### Exercise details
Restate word for word the line containing "Click the binoculars Find icon" and all remaining lines of the entries below.

(Stored data)
--- START ---

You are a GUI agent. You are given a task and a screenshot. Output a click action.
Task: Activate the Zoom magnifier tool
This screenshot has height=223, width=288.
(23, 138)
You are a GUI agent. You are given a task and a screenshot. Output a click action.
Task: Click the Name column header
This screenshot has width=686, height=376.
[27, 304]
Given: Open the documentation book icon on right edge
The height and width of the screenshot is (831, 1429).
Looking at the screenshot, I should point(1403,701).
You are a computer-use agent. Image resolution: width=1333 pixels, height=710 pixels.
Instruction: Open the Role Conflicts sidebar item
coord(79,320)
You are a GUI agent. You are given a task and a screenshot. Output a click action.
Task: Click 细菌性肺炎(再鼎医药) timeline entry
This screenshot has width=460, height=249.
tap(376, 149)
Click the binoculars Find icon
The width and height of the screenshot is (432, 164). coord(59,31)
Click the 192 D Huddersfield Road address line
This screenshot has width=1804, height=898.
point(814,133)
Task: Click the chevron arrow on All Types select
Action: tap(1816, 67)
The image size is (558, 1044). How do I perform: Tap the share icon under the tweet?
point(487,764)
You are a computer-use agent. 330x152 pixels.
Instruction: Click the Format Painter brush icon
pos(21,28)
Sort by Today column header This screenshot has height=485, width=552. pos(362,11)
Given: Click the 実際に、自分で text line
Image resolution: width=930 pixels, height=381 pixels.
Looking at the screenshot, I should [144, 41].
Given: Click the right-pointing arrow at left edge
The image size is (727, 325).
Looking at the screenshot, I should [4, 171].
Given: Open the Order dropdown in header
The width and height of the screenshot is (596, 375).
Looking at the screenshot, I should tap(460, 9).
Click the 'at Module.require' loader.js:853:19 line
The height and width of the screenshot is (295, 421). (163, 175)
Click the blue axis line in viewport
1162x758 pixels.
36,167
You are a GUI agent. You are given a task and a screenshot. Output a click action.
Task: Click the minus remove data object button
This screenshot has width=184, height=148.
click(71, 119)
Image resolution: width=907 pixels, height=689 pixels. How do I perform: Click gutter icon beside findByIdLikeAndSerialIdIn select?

--- END ---

### Task output
Click the binoculars Find icon
The width and height of the screenshot is (432, 164). coord(59,31)
Click the 192 D Huddersfield Road address line
This screenshot has width=1804, height=898.
point(814,133)
Task: Click the chevron arrow on All Types select
Action: tap(1816, 67)
The image size is (558, 1044). How do I perform: Tap the share icon under the tweet?
point(487,764)
You are a computer-use agent. 330x152 pixels.
Instruction: Click the Format Painter brush icon
pos(21,28)
Sort by Today column header This screenshot has height=485, width=552. pos(362,11)
Given: Click the 実際に、自分で text line
Image resolution: width=930 pixels, height=381 pixels.
Looking at the screenshot, I should [144, 41].
Given: Click the right-pointing arrow at left edge
The image size is (727, 325).
Looking at the screenshot, I should [4, 171].
Given: Open the Order dropdown in header
The width and height of the screenshot is (596, 375).
Looking at the screenshot, I should tap(460, 9).
Click the 'at Module.require' loader.js:853:19 line
The height and width of the screenshot is (295, 421). (163, 175)
Click the blue axis line in viewport
1162x758 pixels.
36,167
You are a GUI agent. You are given a task and a screenshot. Output a click action.
Task: Click the minus remove data object button
This screenshot has width=184, height=148.
click(71, 119)
Image resolution: width=907 pixels, height=689 pixels. How do I perform: Click gutter icon beside findByIdLikeAndSerialIdIn select?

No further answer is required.